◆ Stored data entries
^^^^^^^^

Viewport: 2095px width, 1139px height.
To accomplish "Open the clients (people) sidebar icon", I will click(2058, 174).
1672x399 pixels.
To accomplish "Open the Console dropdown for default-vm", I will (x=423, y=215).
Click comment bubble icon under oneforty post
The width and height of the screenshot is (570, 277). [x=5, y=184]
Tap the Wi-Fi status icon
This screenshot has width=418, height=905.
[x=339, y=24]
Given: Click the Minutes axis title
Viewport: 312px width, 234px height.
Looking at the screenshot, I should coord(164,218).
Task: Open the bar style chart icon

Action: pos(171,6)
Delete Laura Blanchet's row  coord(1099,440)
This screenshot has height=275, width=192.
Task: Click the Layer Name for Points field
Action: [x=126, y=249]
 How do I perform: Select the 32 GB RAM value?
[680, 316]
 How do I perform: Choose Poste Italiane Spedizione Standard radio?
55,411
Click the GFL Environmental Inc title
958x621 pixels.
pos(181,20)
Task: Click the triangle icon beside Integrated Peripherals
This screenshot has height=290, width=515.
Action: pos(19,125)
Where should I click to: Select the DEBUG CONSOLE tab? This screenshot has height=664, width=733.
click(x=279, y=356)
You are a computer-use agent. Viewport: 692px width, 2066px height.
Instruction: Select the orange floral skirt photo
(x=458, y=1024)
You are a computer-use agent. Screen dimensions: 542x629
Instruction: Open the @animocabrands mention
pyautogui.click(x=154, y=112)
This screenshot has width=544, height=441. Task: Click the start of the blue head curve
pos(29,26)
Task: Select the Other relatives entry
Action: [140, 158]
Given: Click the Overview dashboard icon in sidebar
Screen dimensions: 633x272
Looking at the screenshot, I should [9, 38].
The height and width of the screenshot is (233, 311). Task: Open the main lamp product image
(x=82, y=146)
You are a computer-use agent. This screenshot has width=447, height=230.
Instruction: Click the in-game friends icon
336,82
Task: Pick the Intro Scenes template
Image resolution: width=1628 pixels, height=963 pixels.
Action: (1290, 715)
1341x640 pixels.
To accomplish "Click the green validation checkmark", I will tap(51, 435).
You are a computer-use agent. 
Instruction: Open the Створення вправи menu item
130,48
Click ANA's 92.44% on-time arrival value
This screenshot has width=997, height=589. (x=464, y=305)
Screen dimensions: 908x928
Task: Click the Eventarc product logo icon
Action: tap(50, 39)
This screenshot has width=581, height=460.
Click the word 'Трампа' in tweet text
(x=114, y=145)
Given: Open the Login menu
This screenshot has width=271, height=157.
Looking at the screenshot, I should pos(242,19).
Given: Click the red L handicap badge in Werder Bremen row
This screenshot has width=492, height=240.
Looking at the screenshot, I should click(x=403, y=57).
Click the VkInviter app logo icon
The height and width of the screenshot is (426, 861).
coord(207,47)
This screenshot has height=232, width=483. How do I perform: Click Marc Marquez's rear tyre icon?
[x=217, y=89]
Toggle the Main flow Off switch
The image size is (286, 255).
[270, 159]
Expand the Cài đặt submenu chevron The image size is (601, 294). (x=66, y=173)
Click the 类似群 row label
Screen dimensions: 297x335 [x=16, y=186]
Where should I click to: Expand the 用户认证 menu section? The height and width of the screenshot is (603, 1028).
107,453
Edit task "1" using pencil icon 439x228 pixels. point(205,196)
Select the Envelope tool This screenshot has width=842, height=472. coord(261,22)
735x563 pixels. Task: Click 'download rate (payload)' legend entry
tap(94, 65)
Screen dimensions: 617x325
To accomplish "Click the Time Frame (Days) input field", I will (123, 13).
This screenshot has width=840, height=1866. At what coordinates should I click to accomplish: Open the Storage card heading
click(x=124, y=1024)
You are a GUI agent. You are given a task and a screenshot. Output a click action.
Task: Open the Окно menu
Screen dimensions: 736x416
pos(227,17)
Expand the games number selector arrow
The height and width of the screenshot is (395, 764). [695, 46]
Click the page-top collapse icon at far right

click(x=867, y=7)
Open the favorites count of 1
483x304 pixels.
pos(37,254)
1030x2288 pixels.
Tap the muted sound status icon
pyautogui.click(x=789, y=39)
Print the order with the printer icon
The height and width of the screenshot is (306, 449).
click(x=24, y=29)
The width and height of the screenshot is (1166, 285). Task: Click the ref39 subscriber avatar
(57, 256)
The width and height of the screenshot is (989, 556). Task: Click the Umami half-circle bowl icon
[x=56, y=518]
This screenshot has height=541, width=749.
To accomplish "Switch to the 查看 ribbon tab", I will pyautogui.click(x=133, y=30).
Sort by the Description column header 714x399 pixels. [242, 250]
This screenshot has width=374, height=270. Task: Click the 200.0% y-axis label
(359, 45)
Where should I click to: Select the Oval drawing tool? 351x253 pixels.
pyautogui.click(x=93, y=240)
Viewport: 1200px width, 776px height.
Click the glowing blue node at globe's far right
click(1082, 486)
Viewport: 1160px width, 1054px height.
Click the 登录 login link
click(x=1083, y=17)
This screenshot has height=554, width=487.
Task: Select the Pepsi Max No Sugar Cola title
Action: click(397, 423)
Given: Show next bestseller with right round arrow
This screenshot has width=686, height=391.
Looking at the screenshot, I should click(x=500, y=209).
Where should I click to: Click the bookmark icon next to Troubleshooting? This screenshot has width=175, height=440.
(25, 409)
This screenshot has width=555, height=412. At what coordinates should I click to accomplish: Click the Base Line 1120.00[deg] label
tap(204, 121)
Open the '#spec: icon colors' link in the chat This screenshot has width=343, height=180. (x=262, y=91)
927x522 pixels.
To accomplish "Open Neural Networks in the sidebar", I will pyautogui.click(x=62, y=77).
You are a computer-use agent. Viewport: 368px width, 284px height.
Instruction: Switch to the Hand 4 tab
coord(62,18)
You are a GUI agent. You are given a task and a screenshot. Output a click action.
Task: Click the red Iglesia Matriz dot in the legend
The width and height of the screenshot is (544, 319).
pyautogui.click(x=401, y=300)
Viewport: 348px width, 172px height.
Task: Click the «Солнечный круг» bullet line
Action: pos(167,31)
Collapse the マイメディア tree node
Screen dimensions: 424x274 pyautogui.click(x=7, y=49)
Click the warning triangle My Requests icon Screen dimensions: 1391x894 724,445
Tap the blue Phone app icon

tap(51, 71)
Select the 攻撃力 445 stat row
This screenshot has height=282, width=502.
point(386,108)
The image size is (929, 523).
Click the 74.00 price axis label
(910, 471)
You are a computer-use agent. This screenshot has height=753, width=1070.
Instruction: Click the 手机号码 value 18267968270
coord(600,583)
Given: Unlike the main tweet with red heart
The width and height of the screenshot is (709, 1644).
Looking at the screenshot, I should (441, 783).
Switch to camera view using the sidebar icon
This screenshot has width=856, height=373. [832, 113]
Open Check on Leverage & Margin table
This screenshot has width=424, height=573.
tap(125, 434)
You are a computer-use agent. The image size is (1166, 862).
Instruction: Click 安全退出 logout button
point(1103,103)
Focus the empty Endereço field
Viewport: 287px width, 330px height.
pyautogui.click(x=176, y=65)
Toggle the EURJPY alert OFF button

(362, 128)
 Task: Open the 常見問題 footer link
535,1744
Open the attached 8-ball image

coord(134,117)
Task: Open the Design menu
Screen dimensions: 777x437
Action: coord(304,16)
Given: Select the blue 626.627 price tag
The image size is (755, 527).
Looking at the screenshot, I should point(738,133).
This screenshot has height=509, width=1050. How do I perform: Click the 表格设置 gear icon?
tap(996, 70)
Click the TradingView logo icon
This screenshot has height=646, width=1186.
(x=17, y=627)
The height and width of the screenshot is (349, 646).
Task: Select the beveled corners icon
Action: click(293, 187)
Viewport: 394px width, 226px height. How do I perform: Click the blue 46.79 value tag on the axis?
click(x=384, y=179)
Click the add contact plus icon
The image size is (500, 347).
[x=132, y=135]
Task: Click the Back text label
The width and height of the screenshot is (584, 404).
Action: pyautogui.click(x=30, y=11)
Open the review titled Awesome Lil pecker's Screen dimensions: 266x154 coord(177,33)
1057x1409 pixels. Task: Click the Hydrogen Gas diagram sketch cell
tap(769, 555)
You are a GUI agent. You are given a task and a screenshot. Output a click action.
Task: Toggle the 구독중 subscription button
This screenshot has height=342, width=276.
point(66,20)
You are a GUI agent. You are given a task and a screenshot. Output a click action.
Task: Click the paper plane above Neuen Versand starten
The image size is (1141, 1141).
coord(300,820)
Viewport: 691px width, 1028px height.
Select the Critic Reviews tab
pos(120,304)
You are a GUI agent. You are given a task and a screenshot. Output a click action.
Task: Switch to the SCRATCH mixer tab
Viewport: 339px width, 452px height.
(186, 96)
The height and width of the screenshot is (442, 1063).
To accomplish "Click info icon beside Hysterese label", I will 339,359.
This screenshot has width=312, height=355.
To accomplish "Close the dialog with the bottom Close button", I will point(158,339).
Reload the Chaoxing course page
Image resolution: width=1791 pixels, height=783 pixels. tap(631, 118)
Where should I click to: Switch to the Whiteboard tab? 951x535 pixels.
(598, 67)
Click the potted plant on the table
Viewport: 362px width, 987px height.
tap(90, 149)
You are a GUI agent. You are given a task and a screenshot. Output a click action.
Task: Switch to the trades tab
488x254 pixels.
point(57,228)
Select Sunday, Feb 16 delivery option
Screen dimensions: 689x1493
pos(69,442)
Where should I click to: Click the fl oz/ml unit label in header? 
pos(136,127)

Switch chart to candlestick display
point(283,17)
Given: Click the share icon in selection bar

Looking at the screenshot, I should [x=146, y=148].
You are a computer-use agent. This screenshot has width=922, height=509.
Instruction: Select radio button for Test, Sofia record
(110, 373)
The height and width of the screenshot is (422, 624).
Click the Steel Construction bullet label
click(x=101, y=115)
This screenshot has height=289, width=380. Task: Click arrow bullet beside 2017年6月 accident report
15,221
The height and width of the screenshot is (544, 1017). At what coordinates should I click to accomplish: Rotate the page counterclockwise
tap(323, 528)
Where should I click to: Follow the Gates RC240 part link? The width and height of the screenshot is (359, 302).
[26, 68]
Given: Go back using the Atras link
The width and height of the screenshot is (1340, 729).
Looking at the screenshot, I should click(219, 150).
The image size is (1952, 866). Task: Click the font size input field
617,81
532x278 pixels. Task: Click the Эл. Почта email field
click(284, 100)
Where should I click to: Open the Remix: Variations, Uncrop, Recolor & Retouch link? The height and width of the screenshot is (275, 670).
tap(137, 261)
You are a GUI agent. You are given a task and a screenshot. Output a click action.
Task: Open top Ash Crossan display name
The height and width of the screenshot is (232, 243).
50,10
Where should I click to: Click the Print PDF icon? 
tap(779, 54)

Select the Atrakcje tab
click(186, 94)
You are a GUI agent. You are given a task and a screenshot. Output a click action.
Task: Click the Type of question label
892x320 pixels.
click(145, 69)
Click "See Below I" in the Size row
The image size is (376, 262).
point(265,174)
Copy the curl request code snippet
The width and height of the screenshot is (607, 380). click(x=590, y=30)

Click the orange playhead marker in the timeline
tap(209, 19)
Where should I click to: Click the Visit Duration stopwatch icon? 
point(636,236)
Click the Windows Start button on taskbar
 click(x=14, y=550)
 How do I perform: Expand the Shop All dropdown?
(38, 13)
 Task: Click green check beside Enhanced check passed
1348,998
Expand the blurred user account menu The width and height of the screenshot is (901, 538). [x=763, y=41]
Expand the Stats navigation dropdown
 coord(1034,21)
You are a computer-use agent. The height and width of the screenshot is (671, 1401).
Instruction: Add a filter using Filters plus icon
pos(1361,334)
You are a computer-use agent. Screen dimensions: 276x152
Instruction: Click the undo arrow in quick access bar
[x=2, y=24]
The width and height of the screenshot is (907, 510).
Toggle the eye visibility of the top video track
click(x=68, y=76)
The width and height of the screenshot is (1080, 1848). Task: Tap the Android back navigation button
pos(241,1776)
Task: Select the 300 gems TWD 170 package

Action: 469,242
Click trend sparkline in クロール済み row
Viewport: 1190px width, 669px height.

^^^^^^^^

◆ What is required
From the records above, copy every line that includes the word "triangle".

◆ Your solution
Task: Click the triangle icon beside Integrated Peripherals
Click the warning triangle My Requests icon Screen dimensions: 1391x894 724,445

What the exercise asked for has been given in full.